I am ready to write again.
I sit here, wanting to take everything that is inside of me and spill it onto the keyboard so that it fills up this page.  But I don't know what will come.  I don't know where my thoughts will take me tonight.
Tonight as I remember my husband, whom I miss, but I celebrate that he has entered eternity with our risen Lord.  Tonight, as I sit and reflect on the past, he sits at the throne singing praises to our God. 
I will join him, I will lift up my voice.  I will place my hope and trust in the King of Kings and Lord of Lords.  My faith is nothing.  My strength...is nothing.  It means nothing if the divine did not come to earth and take on human flesh.  It means nothing if he didn't offer himself up as the perfect atoning sacrifice. 

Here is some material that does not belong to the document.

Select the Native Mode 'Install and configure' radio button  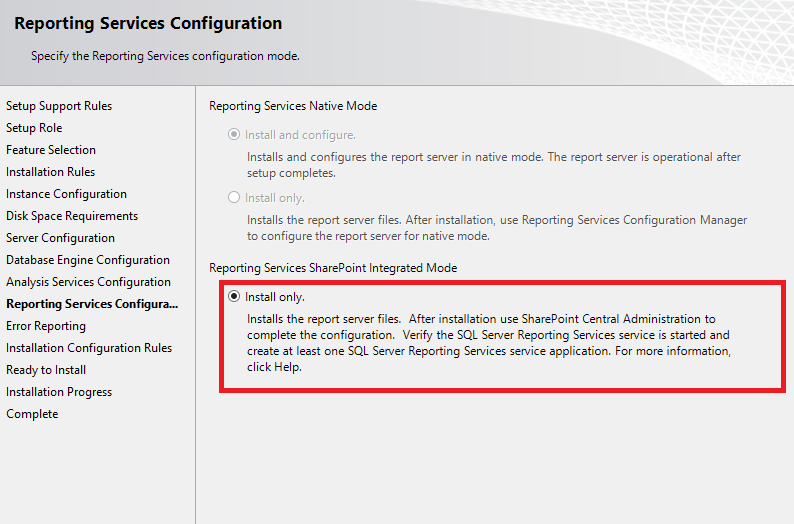pos(234,135)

My faith is nothing, but a gift from God.  It is weak and shaky, only held firm by His faithfulness.
I do not grieve as others grieve.  I trust that my love is living a fuller life than I am at this moment.
I also trust God.  I do not trust Him because of my strength...I trust Him because of His, and His goodness, and His mercy. 
I trust His promise to me in Jeremiah 29:11, that He has plans for me, He offers me hope and a future.  And I must remember verses 12 and 13 as well, I need to continually seek His face.  I get distracted, but He welcomes me back, and when I seek Him, He meets me.


(sigh)  What a blessing to fear the Lord.


What is to come for me?  I want to know.  I want to see the path before it is revealed.  But what I'm learning is to trust God right now.  Trust Him with this day.